RE: [External] : Re: List not getting filled up

[Heime]

------- Original Message -------
On Monday, July 31st, 2023 at 2:03 PM, uzibalqa <uzibalqa@proton.me> wrote:


> ------- Original Message -------
> On Monday, July 31st, 2023 at 1:40 PM, Drew Adams drew.adams@oracle.com wrote:
> 
> 
> 
> > > Upon further introspection I found that it makes a lot of difference
> > > whether I use
> > > 
> > > (push (copy-sequence string) result)
> > > or
> > > (push string result)
> > > 
> > > Why is that ?
> > 
> > Because of just what everyone's been saying:
> > 
> > If you add the string to the list then you
> > add the same string each time, because the
> > variable `string' refers to the same Lisp object (same string), as shown by` eq'.
> 
> 
> This is certainly defeating me.
> 
> > If you add a copy of the string the copy
> > reflects the current state of the string.
> 
> 
> string is being passed as argument to function permute, how does it not reflect
> its current state ?
> 
> > As I wrote:
> > (eq foo (copy-sequence foo)) ; -> nil
> 
> 
> Could I have a real example of how they would be different ?

I have just done

      (progn
        (let* ( (cseq (copy-sequence strg)) )
          (message "Output %s %s" strg cseq)
          (push (copy-sequence strg) result)))

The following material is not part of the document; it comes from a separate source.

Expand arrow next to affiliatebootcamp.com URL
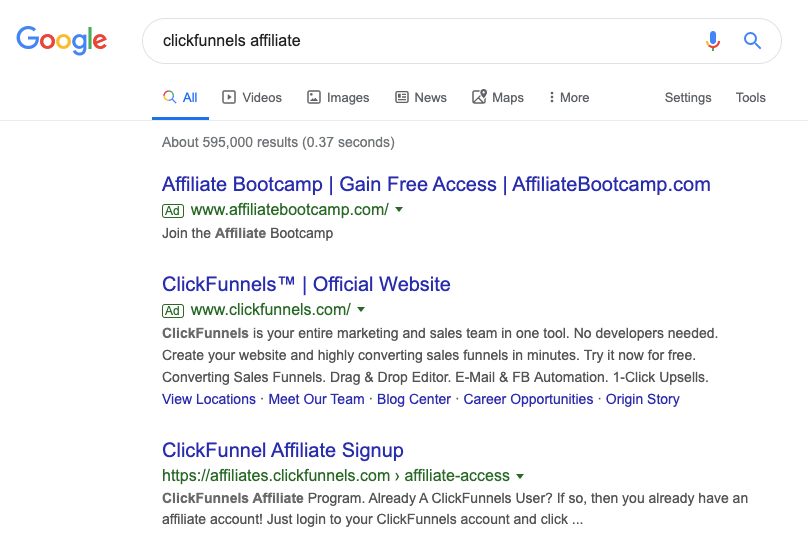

And the result is always that strg and cseq constitute the same characters.
At no time are they different.  So how is pushing one or the other push
something different ? 

Re: List not getting filled up

[Yuri Khan]

On Mon, 31 Jul 2023 at 07:06, uzibalqa <uzibalqa@proton.me> wrote:

> Have done a non-destructive swap-chars which I use directly as follows
>
> (setq result
>           (permute (swap-chars string i j) (1+ i) length result))
>
> >  Hint 2: your second
> > ‘swap-chars’ call is only there to undo the modification made by the
> > first call, so it could be avoided by introducing a local variable to
> > hold the result of the modification.)
>
> For your second hint, I am unsure what to store.  Would I store the original
> string passed as an argument to the function as follows.  Then what would I
> do with copy of the string that war not swapped ?

If you pass the return value of ‘swap-chars’ directly into ‘permute’,
nothing additional is needed. You could alternatively use

    (let ((swapped (swap-chars string i j)))
      (setq result (permute swapped (1+ i) length result)))

in case you find that easier to read.